Source:
https://scmp.com/news/china/article/1432228/pla-air-force-launches-training-campaign-its-pilots
China

PLA Air Force launches training campaign for its pilots

The details the training campaign.

The PLA Air Force has launched a broad effort to improve its pilots' fighting skills amid a series of simmering territorial disputes around the country's airspace.

All air units from the People's Liberation Army's seven military commands simultaneously began a series of all-weather practice flights and live-fire drills before the start of the Lunar New Year holiday last month.

Details of the campaign, which follows Beijing's creation of a new air defence identification zone over disputed areas of the East China Sea, appeared in yesterday's PLA Daily, the military's official mouthpiece.

Li Jie , a researcher at the PLA Navy's Military Academy, said the training was motivated by the region's increasingly complex defence situation and improvements in the air force's hardware and weapons systems.

"Air force and naval aviation forces have been ordered to step up training because the PLA realises that China's future challenges will come from the sea and the air," Li said. "We did not focus on pilot training in the past because of a lack of advanced fighter jets and funding. But now the army has both."

The central government has poured money into the military in recent years. The official defence budget rose by nearly 11 per cent to 720 billion yuan (HK$914 billion) this year, although many military experts believe that actual spending is much higher.

The PLA Daily report listed the training campaign's seven key goals, including improving air combat preparation, revising training standards and improving safety precautions.

"[We] should take every fly as an air battle … and every mission as a preparation for war," the newspaper quoted an unnamed senior air force official as saying.

The paper also published a picture of the J-15, the country's home-grown, carrier-based fighter jet. The report said the plane from the Guangzhou military area command recently completed a day-and-night combat training in dense fog.

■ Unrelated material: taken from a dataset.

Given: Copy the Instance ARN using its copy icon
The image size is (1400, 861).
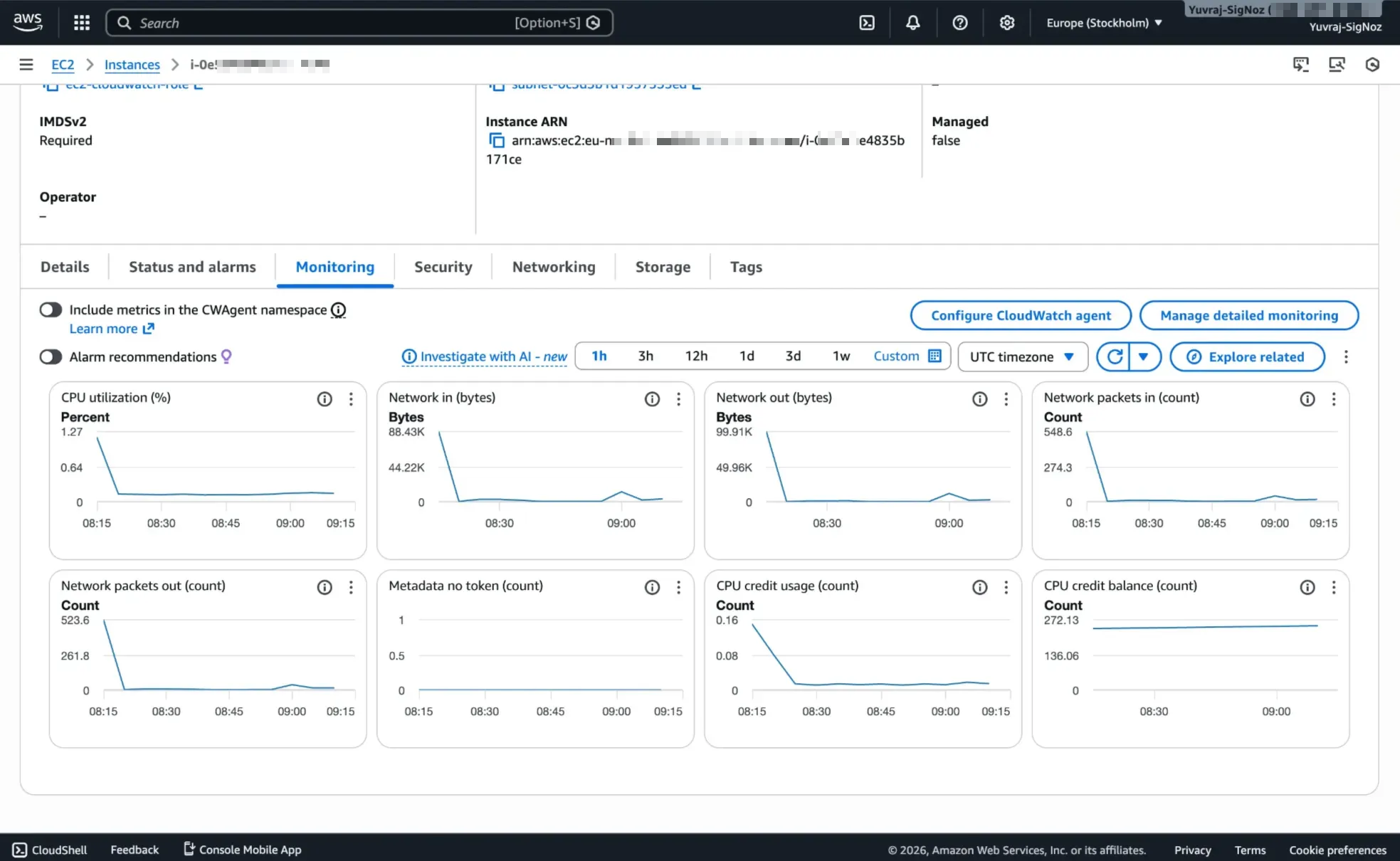Looking at the screenshot, I should 496,140.
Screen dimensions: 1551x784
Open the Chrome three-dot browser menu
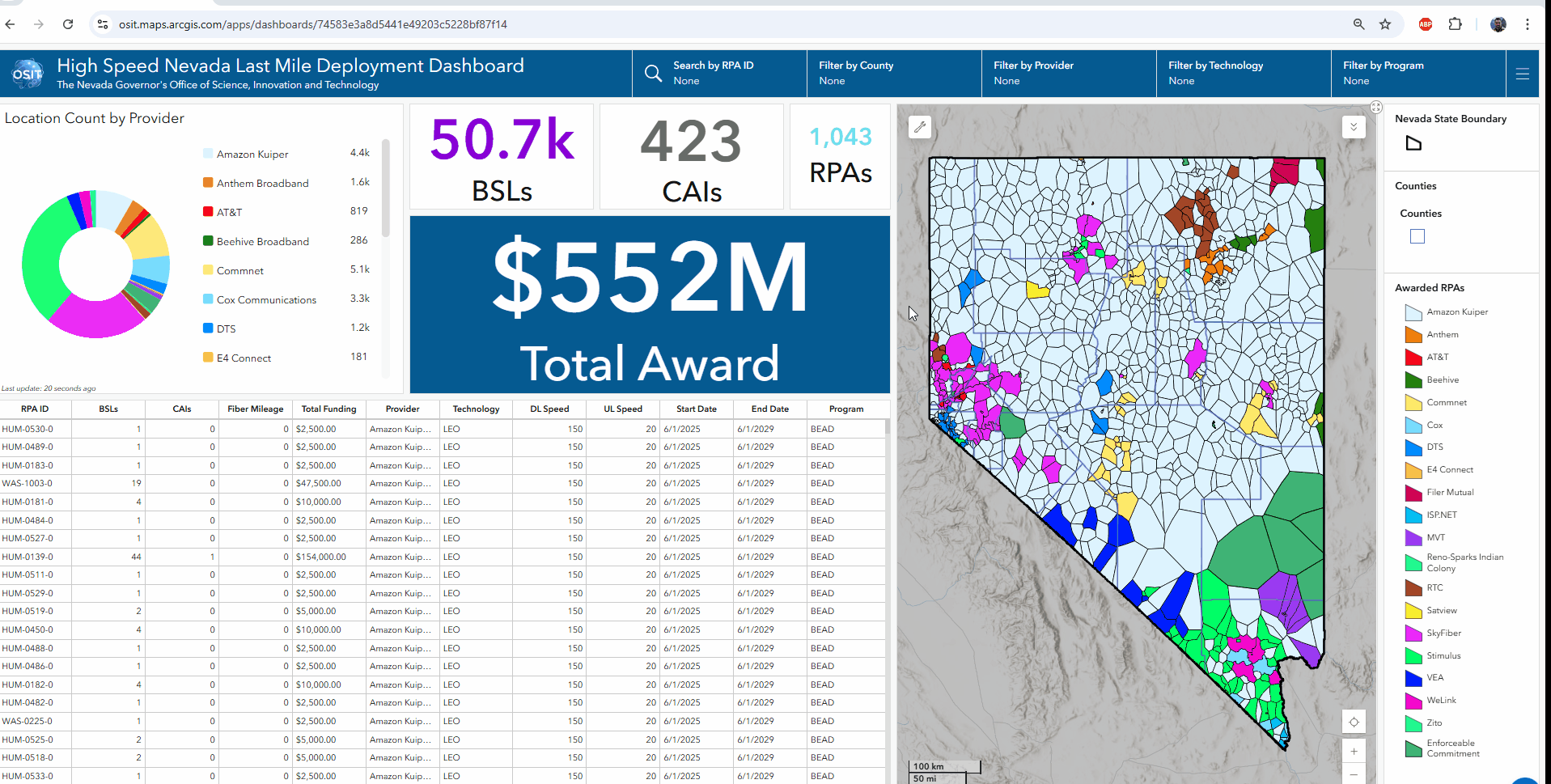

The air force recently disqualified nearly 200 senior pilots from leadership roles because of discipline violations, according to a China National Radio report.

Since taking control of the Communist Party and the military in November 2012, President Xi Jinping has often stressed the need for the PLA to be prepared for real combat.

News of the training push came as the military published a compilation of remarks by Xi on defence, a move analysts see as a further effort to firm up his authority over the military.

"He needs the legitimacy to push his anti-graft campaign in the PLA, which was once prided for its Red Army traditions that encourage hardworking, clean-handed styles. But those virtues were severely damaged by corruption, [which] would affect the army's combat capability," said Ni Lexiong , director of the defence policy research centre at the Shanghai University of Political Science and Law.

The defence ministry is slated to unveil its defence budget early next month as the National People's Congress convenes for its annual plenum in Beijing.